The magnitude of \(\mathbf{u}\times \mathbf{v}\) is the product of the magnitudes of the individual vectors times \(\sin \theta\). This magnitude has an interesting geometrical interpretation: it is the area of the parallelogram formed by the two vectors (Figure \(\PageIndex{1}\)).
The cross product can also be expressed as a determinant:
\[\mathbf{u}\times \mathbf{v}= \begin{vmatrix} \hat{\mathbf{i}}&\hat{\mathbf{j}}&\hat{\mathbf{k}}\\ u_x&u_y&u_z\\ v_x&v_y&v_z\\ \end{vmatrix} \nonumber\]
Given \(\mathbf{u}=-2 \hat{\mathbf{i}}+\hat{\mathbf{j}}+\hat{\mathbf{k}}\) and \(\mathbf{v}=3 \hat{\mathbf{i}}-\hat{\mathbf{j}}+\hat{\mathbf{k}}\), calculate \(\mathbf{w}=\mathbf{u}\times \mathbf{v}\) and verify that the result is perpendicular to both \(\mathbf{u}\) and \(\mathbf{v}\).
Solution
\[ \begin{align*} \mathbf{u}\times \mathbf{v} &= \begin{vmatrix} \hat{\mathbf{i}}&\hat{\mathbf{j}}&\hat{\mathbf{k}}\\ u_x&u_y&u_z\\ v_x&v_y&v_z\\ \end{vmatrix}=\begin{vmatrix} \hat{\mathbf{i}}&\hat{\mathbf{j}}&\hat{\mathbf{k}}\\ -2&1&1\\ 3&-1&1\\ \end{vmatrix} \\[4pt] &=\hat{\mathbf{i}}(1+1)-\hat{\mathbf{j}}(-2-3)+\hat{\mathbf{k}}(2-3) \\[4pt] &=\displaystyle{\color{Maroon}2 \hat{\mathbf{i}}+5 \hat{\mathbf{j}}-\hat{\mathbf{k}}} \end{align*} \nonumber\]
To verify that two vectors are perpendicular we perform the dot product:
\[\mathbf{u} \cdot \mathbf{w}=(-2)(2)+(1)(5)+(1)(-1)=0 \nonumber\]
\[\mathbf{v} \cdot \mathbf{w}=(3)(2)+(-1)(5)+(1)(-1)=0 \nonumber\]
An important application of the cross product involves the definition of the angular momentum. If a particle with mass \(m\) moves a velocity \(\mathbf{v}\) (a vector), its (linear) momentum is \(\mathbf{p}=m\mathbf{v}\).

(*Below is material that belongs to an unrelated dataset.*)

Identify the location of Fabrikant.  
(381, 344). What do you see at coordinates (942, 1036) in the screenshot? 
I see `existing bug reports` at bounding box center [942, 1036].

Let \(\mathbf{r}\) be the position of the particle (another vector), then the angular momentum of the particle is defined as
\[\mathbf{l}=\mathbf{r}\times\mathbf{p} \nonumber\]
The angular momentum is therefore a vector perpendicular to both \(\mathbf{r}\) and \(\mathbf{p}\). Because the position of the particle needs to be defined with respect to a particular origin, this origin needs to be specified when defining the angular momentum.